GIVEN TASK = Repeat all of the material below with "Select" substituted for every "Open", and leave everything else unchanged. Omit the pictures from the answer.

-------- EXTRACTED ENTRIES

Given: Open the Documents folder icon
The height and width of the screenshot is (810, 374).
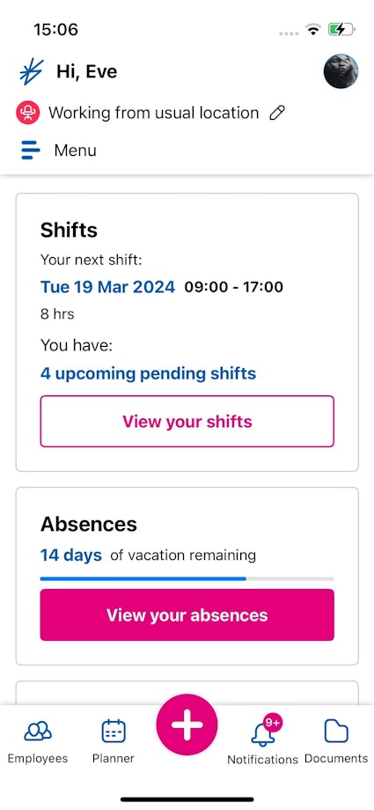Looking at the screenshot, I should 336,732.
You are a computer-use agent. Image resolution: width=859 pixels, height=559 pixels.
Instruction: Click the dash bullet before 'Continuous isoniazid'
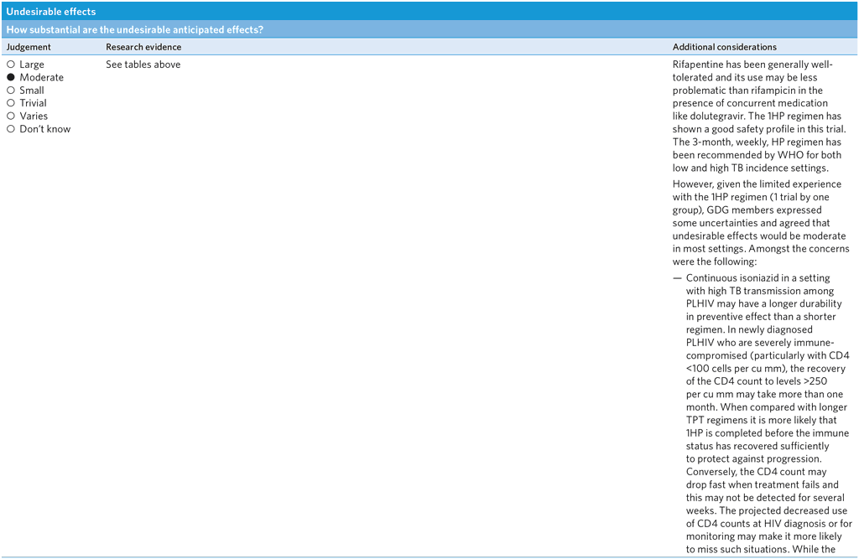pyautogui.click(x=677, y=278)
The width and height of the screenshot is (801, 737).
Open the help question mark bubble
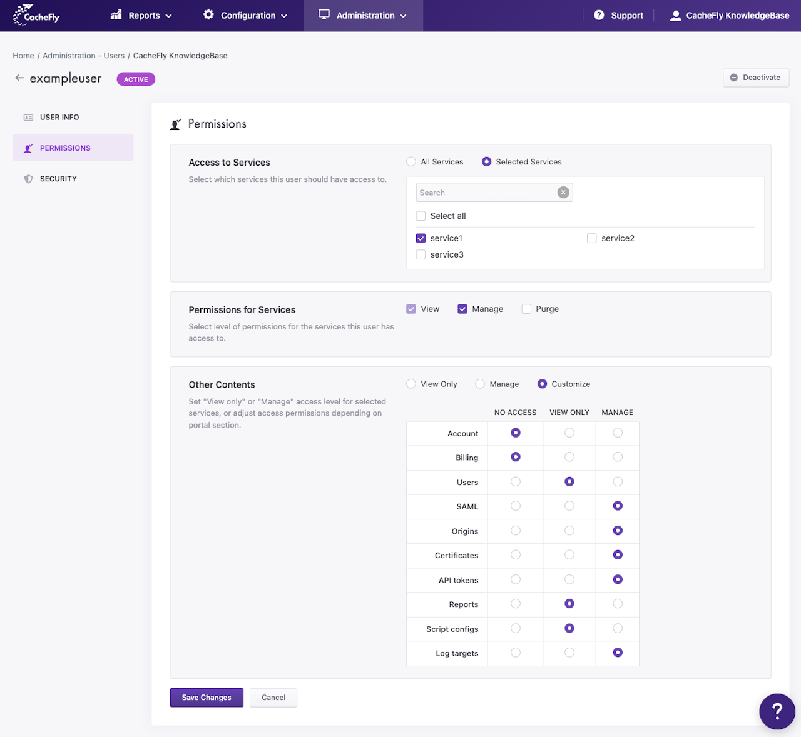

----------------

TASK RESULT =
Given: Select the Documents folder icon
The height and width of the screenshot is (810, 374).
Looking at the screenshot, I should 336,732.
You are a computer-use agent. Image resolution: width=859 pixels, height=559 pixels.
Instruction: Click the dash bullet before 'Continuous isoniazid'
pyautogui.click(x=677, y=278)
The width and height of the screenshot is (801, 737).
Select the help question mark bubble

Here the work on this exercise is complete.